(Data records)
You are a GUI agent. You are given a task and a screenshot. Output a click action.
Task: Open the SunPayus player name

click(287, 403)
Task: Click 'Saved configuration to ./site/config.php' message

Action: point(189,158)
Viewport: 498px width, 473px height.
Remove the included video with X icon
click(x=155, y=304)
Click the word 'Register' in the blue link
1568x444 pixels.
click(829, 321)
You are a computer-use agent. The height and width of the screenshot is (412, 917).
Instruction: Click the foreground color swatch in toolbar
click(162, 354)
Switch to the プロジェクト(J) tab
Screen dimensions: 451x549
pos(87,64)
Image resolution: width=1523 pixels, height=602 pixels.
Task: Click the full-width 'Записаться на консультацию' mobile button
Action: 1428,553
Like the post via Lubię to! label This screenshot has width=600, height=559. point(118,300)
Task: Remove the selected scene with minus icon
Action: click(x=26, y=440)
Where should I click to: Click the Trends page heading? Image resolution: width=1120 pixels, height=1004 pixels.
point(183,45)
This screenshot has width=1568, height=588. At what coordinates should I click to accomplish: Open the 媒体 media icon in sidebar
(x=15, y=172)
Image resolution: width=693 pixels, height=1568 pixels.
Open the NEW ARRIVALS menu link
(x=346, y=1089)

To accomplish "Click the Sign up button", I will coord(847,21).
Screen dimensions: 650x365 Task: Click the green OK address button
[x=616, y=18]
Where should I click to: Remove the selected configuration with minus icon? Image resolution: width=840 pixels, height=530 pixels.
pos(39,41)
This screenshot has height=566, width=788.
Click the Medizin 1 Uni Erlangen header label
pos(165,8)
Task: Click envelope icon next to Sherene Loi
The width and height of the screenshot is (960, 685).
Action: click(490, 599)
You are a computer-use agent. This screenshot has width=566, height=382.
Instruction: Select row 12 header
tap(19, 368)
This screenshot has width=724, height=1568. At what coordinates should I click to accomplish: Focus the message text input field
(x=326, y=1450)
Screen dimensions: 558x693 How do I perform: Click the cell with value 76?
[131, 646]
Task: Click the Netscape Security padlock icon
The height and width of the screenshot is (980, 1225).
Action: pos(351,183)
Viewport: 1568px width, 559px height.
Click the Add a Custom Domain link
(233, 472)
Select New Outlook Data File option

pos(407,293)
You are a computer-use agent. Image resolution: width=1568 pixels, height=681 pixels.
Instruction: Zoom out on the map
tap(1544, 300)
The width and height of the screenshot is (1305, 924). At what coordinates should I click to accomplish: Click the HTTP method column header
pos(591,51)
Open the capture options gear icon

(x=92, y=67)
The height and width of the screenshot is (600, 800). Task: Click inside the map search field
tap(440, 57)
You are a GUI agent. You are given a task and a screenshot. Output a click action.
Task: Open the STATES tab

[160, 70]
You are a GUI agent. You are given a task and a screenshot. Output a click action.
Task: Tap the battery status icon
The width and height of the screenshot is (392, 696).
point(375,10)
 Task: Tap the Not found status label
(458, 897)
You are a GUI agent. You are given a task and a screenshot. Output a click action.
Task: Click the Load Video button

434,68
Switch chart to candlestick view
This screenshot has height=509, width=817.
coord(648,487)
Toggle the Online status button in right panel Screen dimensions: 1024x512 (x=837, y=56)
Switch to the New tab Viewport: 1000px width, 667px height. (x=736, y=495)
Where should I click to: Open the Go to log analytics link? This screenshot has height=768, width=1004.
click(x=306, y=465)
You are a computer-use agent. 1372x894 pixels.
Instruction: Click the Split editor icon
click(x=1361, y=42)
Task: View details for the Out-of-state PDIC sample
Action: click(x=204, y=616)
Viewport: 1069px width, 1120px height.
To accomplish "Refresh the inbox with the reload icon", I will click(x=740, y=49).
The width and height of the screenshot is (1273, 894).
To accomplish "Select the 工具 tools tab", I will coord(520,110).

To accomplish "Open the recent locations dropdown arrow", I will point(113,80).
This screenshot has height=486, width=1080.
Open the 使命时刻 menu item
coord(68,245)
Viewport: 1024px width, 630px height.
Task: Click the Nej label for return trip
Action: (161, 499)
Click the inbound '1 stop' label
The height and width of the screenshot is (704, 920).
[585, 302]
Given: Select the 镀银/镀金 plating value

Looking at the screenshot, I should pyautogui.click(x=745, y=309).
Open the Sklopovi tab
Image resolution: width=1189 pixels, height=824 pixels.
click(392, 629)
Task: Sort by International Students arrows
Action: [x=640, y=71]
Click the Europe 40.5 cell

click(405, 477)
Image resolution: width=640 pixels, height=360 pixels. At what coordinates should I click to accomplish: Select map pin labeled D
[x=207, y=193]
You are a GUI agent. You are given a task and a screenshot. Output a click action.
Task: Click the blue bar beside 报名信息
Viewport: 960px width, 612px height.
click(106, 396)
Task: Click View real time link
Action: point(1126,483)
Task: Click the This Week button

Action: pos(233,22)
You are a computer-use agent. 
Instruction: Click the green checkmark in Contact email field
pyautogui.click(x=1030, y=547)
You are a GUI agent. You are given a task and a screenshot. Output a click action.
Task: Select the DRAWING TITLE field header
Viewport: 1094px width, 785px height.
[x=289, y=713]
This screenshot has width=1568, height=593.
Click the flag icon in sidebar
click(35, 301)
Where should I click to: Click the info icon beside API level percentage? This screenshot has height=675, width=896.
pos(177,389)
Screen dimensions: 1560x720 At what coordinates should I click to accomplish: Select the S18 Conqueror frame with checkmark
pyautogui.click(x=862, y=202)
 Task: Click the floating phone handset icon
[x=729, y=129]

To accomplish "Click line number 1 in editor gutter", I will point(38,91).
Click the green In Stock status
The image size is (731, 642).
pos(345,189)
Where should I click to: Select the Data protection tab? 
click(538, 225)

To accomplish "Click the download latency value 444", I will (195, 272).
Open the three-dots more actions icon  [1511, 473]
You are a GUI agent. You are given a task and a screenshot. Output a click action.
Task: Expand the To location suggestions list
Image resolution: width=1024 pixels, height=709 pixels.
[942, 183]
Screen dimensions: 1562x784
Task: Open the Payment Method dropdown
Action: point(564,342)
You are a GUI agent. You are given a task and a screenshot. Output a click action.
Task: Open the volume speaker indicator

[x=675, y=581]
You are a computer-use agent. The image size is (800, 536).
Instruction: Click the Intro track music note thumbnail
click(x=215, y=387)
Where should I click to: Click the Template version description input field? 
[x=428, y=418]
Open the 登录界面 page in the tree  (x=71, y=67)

> _Your instructions_: Scan the records above for the string "computer", then report every line that contains it.

> _Reply_:
You are a computer-use agent. The height and width of the screenshot is (412, 917).
You are a computer-use agent. This screenshot has width=566, height=382.
You are a computer-use agent. Image resolution: width=1568 pixels, height=681 pixels.
You are a computer-use agent. 1372x894 pixels.
You are a computer-use agent. 
You are a computer-use agent. The image size is (800, 536).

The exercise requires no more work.